____ ENTRIES SUPPLIED

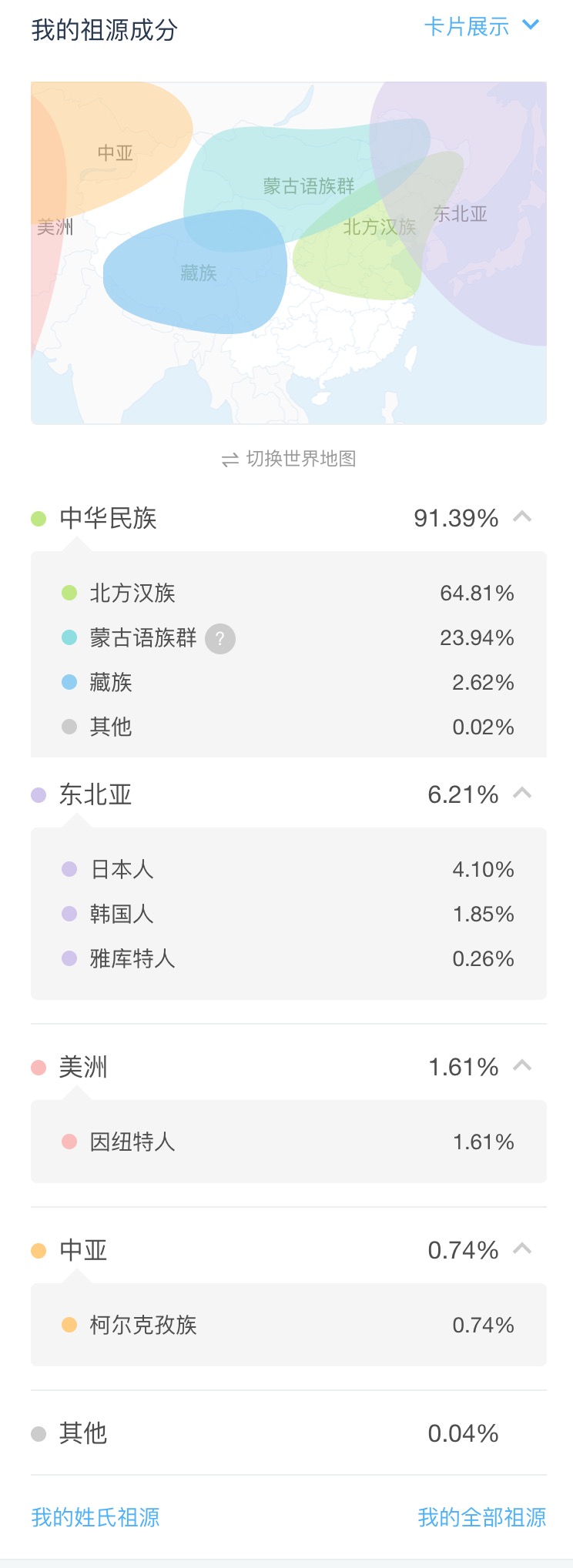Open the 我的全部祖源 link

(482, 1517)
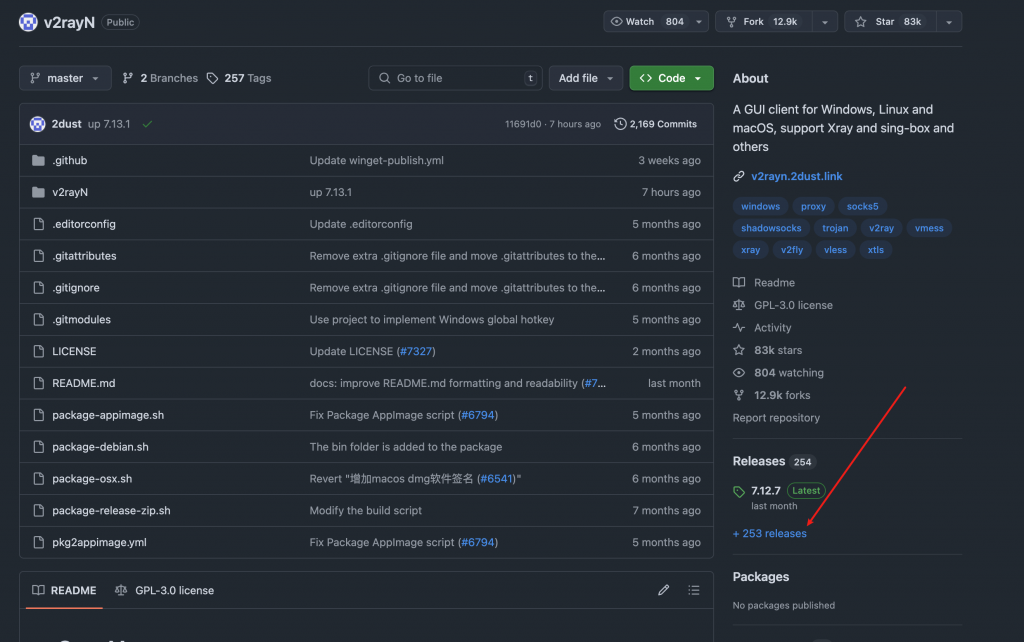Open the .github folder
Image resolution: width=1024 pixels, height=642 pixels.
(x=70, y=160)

________
____ ENTRIES SUPPLIED

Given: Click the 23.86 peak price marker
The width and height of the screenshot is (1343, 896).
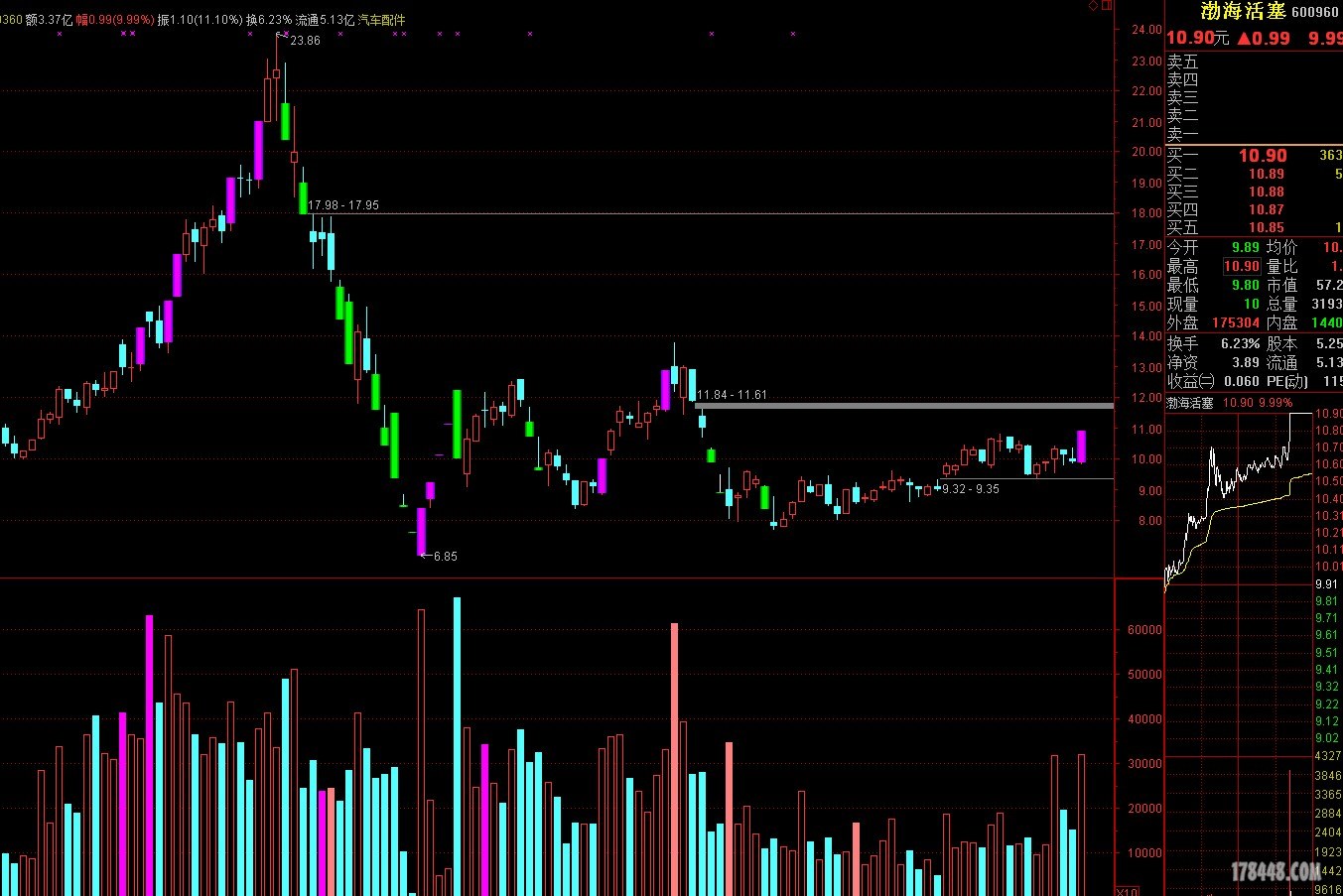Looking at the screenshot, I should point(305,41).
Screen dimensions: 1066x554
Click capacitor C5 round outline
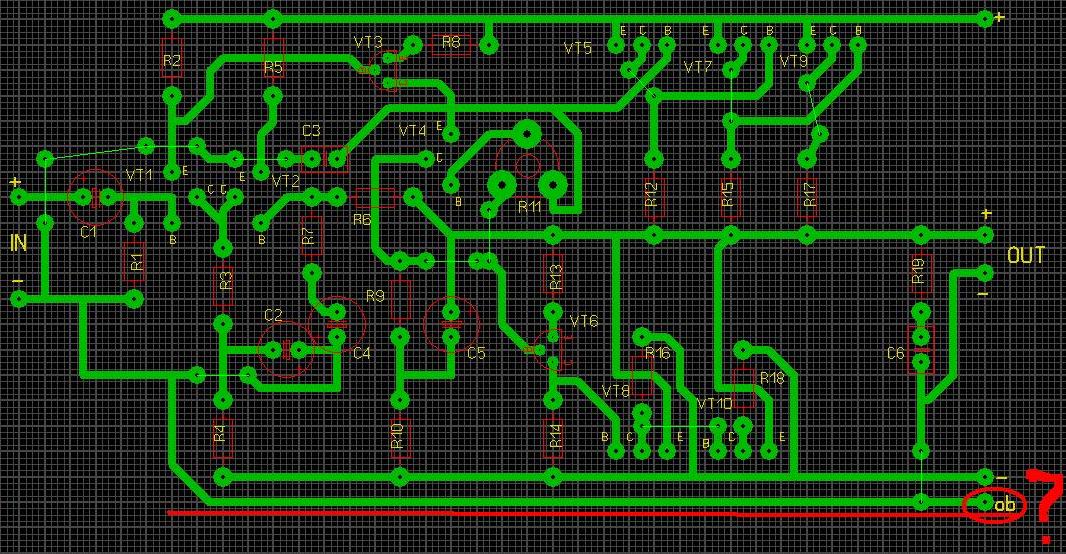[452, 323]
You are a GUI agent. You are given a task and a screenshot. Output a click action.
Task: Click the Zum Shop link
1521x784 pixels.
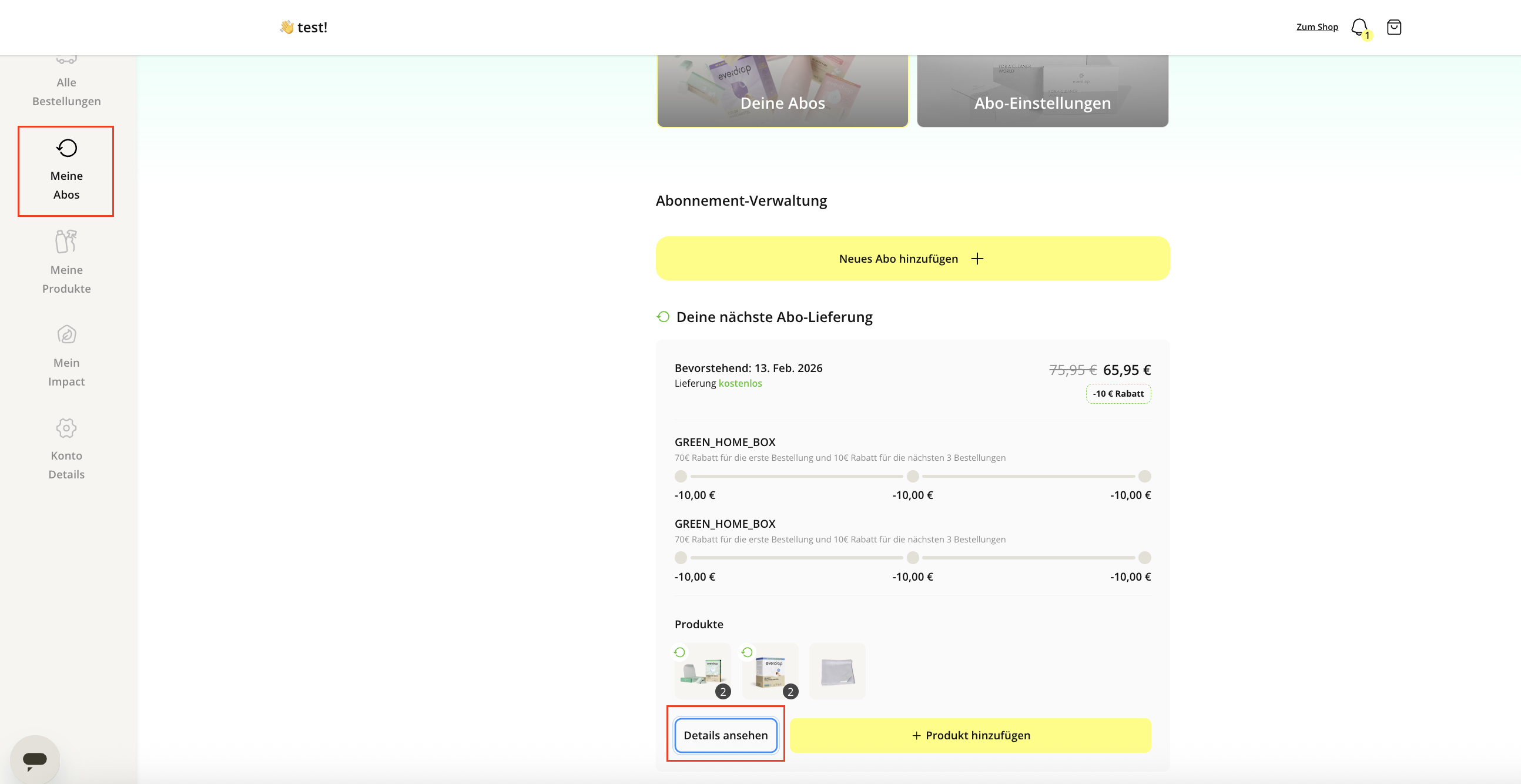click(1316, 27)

________

TO DO:
Copy out the part that opens with the line containing "Open the 我的全部祖源 link" and closes with the line containing "(x=70, y=160)", including both of those lines, and omit the pictures.

EXERCISE RESPONSE:
Open the 我的全部祖源 link

(482, 1517)
Open the .github folder
Image resolution: width=1024 pixels, height=642 pixels.
(x=70, y=160)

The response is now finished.